関東一円の浄水場から乳児の飲用基準を上回る放射性物質が検出されたことで、首都圏などの小売店でミネラルウオーターなどペットボトル入り飲料水の品薄が続いている。農林水産省はメーカー各社に増産を要請したが、東日本大震災後の被災地支援や首都圏などでの買いだめで需要が急増した一方、メーカー側も「被災や計画停電の影響で生産条件が制約された現状では既にフル生産状態」としており、需給逼迫(ひっぱく)はしばらく解消しそうにない。【小倉祥徳、太田圭介、谷多由】
不要な買いだめを防ぐため、イトーヨーカ堂は24日、乳児のいる親向けの優先販売を東京、千葉の計40店で始めたが、25日には東京、千葉、茨城、栃木、群馬、埼玉、神奈川の計117店舗に拡大した。母子手帳を提示すれば飲料水2リットル入り1本を優先的に販売する。サミットは一般販売を中止し、乳児を持つ家庭か妊婦に限り、1家族に2本(1本当たりの分量不問)販売している。

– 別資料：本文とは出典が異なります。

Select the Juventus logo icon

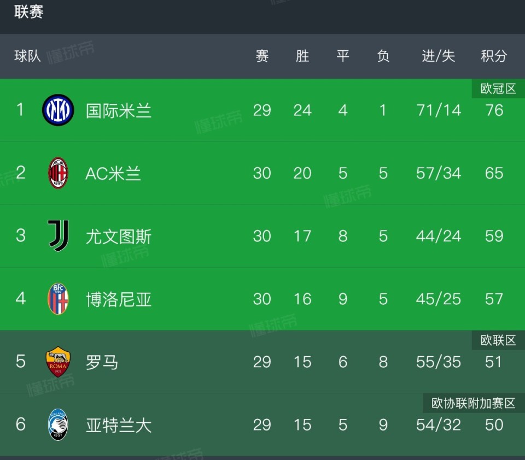click(x=59, y=236)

だが、店頭での品薄は続き、今月長男が生まれたばかりのさいたま市の主婦(32)は「隣の川口市で一時基準値を超えて不安。どこに行ってもミネラルウオーターが手に入らず、西日本の親戚に入手を頼んだ」と話す。こうした状況を打開するため農林水産省は25日、飲料メーカーと業界団体にミネラルウオーターの増産を文書で正式に要請したと発表した。
しかし、メーカーは既に震災発生後から増産体制に入っている。ミネラルウオーター国内最大手のサントリーホールディングスは阿蘇工場(熊本県嘉島町)など4工場で稼働時間を延長するなどし、3月の出荷量を前年同月比1・6倍、4月は1・5倍に増やす計画だ。サッポロ飲料も3月は8割増産する。日本コカ・コーラも6工場で24時間生産を続ける。ただ、「計画停電で操業時間が限られる」(キリンビバレッジ)、「ペットボトル容器などの資材が生産工場の被災で不足している」(日本コカ・コーラ)などと震災の影響が増産のネックになっている。
各社は輸入増にも動いており、伊藤園はフランス産「エビアン」を追加注文し、大塚食品は米「クリスタルガイザー」製造元に増産を要請した。だが、「輸入の船便は到着まで1カ月以上かかる」(伊藤園)と出荷増には時間がかかりそうだ。
日本ミネラルウォーター協会によると、10年の国内のミネラルウオーター類の市場規模は251万7925キロリットルと01年からほぼ倍増した。各社の生産能力は公表されていないが、同協会は「各社の水源は被害が出ていない西日本に多い。増産に向け、他の飲料からの生産ライン変更などに手間取っていることもあり、現在は供給が需要に追いつかないが、生産余力はまだあり、中長期的な供給に心配はない」と話している。